[PROBLEM STATEMENT]: Which lines of the listing below contain the word "agent"? Copy each of them.
· · · · ·
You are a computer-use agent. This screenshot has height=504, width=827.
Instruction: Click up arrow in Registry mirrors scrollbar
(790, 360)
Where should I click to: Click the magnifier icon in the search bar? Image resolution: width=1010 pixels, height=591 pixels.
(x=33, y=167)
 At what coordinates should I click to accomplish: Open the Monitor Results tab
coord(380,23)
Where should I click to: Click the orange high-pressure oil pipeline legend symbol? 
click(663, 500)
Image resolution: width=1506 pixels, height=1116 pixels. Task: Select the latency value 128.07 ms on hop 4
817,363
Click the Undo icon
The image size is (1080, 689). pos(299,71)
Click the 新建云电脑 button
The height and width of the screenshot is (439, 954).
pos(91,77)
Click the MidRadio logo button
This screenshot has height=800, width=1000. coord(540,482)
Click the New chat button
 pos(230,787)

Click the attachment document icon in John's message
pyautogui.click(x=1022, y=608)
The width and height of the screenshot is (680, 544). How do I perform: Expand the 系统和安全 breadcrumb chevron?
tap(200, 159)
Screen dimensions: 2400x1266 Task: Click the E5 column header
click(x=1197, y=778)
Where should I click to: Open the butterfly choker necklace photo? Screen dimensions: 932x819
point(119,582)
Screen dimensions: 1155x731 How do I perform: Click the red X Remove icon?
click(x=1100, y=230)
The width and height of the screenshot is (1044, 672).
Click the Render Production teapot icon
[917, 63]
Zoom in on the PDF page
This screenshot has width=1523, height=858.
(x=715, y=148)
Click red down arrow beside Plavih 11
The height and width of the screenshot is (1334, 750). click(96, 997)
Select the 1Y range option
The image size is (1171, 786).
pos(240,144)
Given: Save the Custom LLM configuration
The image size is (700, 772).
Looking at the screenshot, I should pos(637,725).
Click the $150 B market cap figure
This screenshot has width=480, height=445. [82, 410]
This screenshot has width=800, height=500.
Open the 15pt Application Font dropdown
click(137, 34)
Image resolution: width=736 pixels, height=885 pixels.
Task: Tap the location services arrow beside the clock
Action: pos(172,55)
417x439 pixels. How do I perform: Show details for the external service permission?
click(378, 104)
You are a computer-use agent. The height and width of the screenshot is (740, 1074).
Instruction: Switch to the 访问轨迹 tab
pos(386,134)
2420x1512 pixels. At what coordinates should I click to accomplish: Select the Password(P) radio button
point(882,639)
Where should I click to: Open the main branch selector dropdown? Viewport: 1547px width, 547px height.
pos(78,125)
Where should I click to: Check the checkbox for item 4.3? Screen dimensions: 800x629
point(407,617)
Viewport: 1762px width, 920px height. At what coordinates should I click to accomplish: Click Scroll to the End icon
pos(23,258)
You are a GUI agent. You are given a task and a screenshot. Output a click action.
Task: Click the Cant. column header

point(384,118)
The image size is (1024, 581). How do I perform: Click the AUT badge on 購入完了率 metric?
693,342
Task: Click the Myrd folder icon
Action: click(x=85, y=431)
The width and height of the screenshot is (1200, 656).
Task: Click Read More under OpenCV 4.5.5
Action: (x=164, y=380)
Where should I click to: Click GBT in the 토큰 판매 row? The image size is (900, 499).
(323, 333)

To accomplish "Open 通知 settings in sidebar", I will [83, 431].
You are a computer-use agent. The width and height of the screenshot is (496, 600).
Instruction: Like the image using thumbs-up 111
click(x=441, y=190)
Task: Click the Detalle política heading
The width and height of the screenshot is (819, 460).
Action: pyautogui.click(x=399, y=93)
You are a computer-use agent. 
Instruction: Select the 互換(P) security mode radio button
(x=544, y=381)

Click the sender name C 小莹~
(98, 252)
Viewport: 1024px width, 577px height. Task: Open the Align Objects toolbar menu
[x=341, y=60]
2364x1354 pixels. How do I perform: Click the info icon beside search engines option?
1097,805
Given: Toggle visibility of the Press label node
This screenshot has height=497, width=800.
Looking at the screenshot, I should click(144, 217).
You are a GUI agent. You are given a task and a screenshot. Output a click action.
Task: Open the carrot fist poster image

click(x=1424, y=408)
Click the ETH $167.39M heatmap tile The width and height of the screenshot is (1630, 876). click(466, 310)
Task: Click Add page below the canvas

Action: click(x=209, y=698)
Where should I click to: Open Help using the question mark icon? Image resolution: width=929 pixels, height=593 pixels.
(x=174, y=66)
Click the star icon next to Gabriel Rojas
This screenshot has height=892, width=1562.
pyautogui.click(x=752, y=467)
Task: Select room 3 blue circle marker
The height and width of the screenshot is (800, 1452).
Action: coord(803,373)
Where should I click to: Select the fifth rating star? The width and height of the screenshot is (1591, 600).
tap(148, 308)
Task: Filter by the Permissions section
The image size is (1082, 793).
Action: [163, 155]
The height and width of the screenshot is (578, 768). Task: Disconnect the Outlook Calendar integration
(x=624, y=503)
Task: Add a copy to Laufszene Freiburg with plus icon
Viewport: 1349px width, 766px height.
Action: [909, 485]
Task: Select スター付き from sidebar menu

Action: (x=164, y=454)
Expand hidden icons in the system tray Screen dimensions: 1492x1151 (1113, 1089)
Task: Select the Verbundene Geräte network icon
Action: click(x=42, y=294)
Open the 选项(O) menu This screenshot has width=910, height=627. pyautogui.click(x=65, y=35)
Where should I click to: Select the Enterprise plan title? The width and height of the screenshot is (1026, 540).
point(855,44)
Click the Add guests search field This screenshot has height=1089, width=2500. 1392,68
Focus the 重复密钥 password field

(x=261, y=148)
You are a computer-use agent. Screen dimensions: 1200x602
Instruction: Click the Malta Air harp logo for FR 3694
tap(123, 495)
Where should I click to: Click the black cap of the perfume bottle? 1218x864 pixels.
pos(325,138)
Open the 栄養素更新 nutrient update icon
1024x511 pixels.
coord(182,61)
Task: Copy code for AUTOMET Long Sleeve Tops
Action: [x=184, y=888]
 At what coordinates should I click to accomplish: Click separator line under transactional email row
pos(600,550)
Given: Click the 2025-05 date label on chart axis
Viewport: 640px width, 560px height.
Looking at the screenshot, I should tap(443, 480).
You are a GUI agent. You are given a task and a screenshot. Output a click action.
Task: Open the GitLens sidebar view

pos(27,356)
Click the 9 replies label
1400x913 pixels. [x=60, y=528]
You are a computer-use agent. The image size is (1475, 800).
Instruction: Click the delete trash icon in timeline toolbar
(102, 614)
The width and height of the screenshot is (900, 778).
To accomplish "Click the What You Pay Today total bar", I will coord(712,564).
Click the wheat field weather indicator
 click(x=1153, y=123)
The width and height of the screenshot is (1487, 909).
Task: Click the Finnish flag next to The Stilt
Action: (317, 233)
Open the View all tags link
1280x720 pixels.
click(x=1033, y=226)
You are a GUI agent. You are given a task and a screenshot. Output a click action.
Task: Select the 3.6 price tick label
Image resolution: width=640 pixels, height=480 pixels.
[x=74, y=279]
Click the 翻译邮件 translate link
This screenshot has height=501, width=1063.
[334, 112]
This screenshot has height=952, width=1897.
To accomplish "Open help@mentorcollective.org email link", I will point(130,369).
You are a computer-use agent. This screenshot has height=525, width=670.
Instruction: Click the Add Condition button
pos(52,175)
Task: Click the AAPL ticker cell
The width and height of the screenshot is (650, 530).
· · · · ·
[OUTPUT OF THE TASK]:
You are a computer-use agent. This screenshot has height=504, width=827.
You are a computer-use agent. The height and width of the screenshot is (740, 1074).
You are a GUI agent. You are given a task and a screenshot. Output a click action.
You are a computer-use agent. The width and height of the screenshot is (496, 600).
You are a computer-use agent. 
You are a GUI agent. You are given a task and a screenshot. Output a click action.
You are a computer-use agent. Screen dimensions: 1200x602
You are a GUI agent. You are given a task and a screenshot. Output a click action.
You are a computer-use agent. The image size is (1475, 800).
You are a GUI agent. You are given a task and a screenshot. Output a click action.
You are a computer-use agent. This screenshot has height=525, width=670.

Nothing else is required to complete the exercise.